-- The problem --
Show every line of the listing below that contains the word "Click".

-- A data block --
______________________________

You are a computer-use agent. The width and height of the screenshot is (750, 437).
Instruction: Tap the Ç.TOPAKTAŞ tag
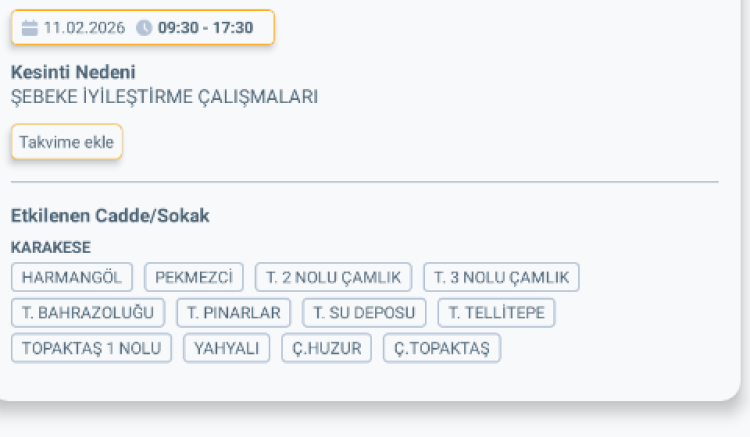(442, 348)
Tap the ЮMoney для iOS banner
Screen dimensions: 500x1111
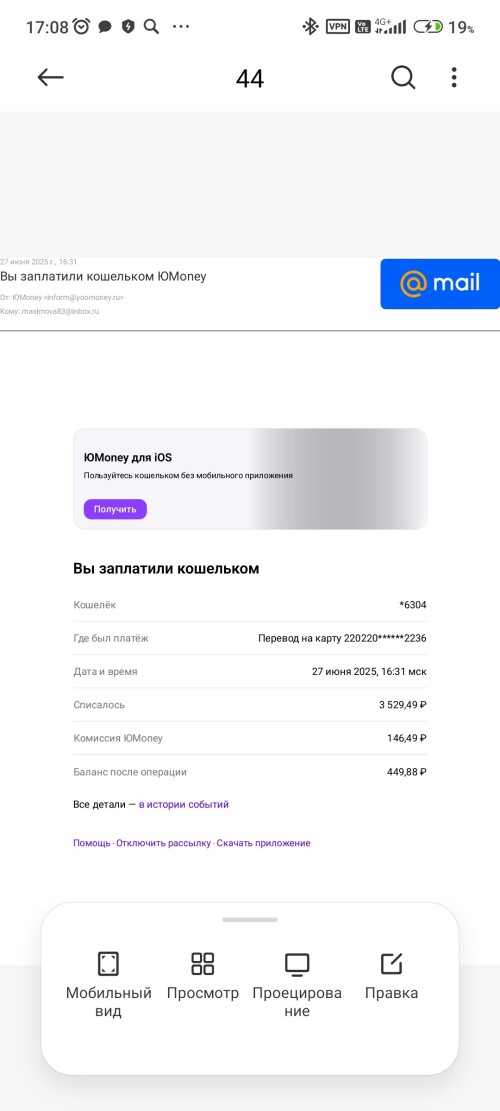[250, 479]
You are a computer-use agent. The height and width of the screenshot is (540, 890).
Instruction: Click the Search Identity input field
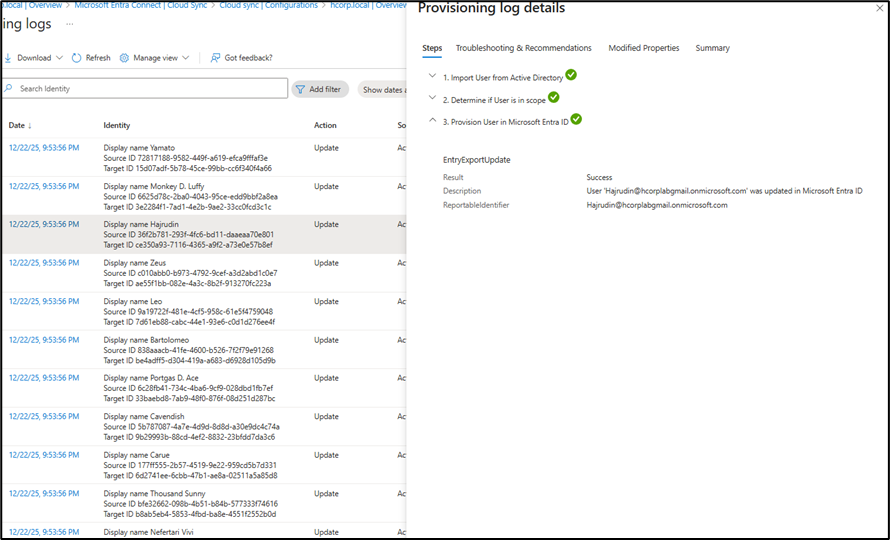coord(150,89)
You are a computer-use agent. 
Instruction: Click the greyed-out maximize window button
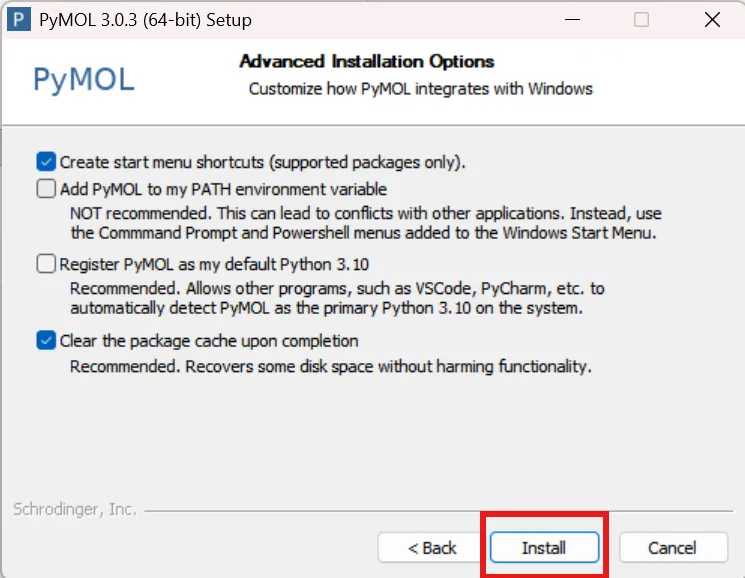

______________________________

-- Exercise output --
Instruction: Click the Search Identity input field
Instruction: Click the greyed-out maximize window button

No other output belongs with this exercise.